*Stored data*:
================

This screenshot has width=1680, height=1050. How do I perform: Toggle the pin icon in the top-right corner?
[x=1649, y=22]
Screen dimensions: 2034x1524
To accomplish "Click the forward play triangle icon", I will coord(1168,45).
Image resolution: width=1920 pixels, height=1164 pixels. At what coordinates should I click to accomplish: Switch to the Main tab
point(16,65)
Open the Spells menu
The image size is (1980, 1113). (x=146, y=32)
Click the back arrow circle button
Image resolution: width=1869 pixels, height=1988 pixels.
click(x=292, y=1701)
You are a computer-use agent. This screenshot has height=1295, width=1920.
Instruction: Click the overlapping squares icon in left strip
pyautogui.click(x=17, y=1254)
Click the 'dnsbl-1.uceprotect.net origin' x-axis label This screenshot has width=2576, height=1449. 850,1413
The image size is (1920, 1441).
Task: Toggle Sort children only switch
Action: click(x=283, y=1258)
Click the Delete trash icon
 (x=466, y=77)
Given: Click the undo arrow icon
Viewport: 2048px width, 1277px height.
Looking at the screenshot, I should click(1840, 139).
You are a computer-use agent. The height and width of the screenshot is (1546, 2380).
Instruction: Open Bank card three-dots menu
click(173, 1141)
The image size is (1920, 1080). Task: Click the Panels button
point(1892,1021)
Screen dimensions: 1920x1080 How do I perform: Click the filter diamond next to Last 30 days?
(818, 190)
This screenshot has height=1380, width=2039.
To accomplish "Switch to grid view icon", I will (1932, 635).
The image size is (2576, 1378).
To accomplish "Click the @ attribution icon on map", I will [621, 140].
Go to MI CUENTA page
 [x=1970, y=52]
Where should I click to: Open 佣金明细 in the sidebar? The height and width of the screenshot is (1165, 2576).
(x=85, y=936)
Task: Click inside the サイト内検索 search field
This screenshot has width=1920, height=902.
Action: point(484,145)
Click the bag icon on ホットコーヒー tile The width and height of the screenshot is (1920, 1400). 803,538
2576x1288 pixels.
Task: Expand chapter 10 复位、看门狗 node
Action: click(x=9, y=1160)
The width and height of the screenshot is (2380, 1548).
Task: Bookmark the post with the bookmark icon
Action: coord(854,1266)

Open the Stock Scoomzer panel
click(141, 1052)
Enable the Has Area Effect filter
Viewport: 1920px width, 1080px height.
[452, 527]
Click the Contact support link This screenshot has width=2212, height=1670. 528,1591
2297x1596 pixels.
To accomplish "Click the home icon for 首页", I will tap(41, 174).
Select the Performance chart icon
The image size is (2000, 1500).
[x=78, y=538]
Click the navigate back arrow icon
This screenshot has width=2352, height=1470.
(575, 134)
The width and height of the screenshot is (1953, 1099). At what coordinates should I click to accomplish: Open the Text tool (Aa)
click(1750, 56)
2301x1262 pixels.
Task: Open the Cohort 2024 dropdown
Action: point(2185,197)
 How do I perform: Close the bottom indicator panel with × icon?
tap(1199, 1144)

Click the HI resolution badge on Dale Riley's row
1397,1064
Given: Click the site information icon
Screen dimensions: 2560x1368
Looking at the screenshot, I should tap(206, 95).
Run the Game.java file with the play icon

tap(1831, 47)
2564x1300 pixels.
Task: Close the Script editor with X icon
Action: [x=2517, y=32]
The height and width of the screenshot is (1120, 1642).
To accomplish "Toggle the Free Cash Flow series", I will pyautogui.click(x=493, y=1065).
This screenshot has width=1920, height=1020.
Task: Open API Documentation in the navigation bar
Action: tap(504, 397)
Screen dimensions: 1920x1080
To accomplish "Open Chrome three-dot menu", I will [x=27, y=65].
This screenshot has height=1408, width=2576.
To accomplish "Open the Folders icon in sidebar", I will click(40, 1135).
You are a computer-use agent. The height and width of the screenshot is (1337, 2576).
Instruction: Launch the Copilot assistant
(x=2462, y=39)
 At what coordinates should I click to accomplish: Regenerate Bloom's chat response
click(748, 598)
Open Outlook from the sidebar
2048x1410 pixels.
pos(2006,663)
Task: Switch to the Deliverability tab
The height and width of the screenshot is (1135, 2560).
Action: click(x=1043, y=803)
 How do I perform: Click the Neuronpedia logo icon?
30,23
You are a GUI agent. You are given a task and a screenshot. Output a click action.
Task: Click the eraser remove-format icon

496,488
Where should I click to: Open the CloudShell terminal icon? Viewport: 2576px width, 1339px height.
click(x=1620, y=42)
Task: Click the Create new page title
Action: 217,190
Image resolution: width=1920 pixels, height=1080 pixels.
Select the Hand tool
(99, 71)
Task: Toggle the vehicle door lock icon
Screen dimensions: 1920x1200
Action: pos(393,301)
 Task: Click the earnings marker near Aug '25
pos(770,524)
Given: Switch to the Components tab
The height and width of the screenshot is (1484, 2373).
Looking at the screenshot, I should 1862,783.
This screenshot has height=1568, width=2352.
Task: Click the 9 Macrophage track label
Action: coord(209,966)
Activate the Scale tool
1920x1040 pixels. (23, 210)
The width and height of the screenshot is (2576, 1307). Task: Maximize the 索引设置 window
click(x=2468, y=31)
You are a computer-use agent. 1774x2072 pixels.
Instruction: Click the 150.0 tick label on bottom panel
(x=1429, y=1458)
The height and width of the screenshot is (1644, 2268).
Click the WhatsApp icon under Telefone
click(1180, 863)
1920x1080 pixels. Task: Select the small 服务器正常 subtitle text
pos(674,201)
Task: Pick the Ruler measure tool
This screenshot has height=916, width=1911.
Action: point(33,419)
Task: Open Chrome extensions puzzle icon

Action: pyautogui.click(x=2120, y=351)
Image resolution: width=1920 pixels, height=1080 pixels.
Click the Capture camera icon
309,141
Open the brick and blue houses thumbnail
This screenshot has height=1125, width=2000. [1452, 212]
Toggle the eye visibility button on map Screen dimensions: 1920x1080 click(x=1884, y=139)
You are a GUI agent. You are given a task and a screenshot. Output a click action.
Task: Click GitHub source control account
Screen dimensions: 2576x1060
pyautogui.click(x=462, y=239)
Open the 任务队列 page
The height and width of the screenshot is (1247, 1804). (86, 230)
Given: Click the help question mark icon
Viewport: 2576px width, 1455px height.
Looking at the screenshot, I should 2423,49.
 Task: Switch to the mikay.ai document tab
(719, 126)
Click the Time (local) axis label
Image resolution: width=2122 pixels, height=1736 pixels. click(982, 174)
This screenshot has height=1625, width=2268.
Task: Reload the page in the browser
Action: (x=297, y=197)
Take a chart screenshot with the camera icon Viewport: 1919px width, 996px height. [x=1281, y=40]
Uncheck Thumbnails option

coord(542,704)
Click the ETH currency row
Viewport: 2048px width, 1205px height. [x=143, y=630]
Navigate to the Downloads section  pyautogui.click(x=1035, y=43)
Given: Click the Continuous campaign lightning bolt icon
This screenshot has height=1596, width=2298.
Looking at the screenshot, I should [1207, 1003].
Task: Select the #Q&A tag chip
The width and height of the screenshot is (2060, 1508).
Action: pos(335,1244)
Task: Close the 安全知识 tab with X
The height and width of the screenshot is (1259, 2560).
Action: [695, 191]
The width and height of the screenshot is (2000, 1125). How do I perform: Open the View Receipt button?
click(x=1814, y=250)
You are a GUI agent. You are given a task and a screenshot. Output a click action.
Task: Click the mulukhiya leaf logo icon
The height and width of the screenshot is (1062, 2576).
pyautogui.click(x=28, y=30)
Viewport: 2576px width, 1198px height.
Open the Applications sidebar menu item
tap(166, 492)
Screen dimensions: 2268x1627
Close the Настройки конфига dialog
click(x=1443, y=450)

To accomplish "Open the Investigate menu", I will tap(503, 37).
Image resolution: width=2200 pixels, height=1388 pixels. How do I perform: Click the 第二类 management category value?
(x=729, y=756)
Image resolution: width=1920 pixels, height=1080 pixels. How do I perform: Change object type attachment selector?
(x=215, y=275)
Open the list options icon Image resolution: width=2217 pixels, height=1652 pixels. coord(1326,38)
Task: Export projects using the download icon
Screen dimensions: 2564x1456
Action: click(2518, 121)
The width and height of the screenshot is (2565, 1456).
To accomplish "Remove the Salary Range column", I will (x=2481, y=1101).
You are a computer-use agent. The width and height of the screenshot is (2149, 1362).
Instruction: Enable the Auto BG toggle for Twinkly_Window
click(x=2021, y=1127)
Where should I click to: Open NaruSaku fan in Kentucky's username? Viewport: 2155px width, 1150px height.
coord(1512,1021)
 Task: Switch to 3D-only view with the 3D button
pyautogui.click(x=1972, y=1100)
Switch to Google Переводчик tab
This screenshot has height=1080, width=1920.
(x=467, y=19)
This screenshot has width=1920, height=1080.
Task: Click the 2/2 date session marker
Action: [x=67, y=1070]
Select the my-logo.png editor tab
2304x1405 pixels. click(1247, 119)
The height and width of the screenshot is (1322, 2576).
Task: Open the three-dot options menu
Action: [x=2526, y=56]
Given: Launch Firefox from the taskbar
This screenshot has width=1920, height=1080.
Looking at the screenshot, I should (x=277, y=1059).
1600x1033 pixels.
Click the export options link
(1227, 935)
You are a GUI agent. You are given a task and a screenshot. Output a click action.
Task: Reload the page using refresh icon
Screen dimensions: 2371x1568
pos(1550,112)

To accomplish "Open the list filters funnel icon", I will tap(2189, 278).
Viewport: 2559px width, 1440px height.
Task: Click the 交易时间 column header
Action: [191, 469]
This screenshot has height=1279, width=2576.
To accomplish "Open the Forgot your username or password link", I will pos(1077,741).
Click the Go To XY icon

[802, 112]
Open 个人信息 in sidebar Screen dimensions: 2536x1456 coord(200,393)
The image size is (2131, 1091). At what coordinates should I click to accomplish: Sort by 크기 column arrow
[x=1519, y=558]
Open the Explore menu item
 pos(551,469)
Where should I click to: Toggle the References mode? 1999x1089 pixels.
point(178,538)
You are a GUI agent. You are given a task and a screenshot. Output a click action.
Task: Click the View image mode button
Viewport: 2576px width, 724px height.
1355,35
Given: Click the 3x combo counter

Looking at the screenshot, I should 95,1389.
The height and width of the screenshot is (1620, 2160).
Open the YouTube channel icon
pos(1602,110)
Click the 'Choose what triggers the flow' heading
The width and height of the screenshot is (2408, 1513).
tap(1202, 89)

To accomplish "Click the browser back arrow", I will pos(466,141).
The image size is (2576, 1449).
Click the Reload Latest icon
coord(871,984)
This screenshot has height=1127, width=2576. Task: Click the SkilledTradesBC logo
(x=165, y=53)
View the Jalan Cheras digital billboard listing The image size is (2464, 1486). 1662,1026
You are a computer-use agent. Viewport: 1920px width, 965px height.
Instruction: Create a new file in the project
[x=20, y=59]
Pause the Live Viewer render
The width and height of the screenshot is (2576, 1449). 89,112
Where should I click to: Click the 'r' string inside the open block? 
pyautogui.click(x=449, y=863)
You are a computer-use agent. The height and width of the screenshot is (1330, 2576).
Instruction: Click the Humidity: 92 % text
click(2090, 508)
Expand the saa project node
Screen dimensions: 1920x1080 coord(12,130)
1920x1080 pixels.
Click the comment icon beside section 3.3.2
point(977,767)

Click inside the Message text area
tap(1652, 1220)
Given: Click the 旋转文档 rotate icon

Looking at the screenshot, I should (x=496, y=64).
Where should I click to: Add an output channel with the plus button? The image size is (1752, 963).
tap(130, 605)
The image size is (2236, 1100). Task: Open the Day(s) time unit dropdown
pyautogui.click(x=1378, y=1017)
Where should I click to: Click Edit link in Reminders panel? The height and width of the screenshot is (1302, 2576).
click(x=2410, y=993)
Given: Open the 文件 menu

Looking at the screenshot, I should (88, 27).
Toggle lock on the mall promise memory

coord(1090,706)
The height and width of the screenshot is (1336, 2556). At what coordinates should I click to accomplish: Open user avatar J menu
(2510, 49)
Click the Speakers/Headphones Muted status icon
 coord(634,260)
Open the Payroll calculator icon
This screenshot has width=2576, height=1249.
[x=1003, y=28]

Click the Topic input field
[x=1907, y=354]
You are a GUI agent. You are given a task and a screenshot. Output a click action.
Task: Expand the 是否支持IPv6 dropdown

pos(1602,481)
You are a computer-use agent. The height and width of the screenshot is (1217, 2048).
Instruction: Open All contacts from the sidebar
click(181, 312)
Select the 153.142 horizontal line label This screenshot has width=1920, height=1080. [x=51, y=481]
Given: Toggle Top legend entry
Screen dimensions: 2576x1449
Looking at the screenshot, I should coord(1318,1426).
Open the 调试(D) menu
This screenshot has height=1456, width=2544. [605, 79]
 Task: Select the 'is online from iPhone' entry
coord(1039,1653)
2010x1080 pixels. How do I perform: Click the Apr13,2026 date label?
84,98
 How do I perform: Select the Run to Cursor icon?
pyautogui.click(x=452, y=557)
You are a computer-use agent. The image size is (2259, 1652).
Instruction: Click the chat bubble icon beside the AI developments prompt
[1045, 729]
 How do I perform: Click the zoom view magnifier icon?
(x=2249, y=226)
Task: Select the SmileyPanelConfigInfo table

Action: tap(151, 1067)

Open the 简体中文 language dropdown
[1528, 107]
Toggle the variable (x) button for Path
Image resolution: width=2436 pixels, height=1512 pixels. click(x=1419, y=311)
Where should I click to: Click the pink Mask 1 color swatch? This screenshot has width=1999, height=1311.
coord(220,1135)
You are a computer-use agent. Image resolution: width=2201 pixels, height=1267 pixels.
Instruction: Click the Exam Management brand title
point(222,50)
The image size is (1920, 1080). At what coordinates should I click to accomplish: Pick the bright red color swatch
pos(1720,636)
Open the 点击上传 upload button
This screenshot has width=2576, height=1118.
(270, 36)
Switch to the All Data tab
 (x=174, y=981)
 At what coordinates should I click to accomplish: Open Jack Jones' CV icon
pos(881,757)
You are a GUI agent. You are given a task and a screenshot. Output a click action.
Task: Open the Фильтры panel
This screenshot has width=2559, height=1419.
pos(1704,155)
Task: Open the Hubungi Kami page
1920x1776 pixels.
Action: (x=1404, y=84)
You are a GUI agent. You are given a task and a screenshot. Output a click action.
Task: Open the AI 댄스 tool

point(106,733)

================

*WHAT YOU ARE ASKED TO DO*: Copy each line above that has the word "using".

*TASK RESPONSE*:
Task: Export projects using the download icon
Task: Reload the page using refresh icon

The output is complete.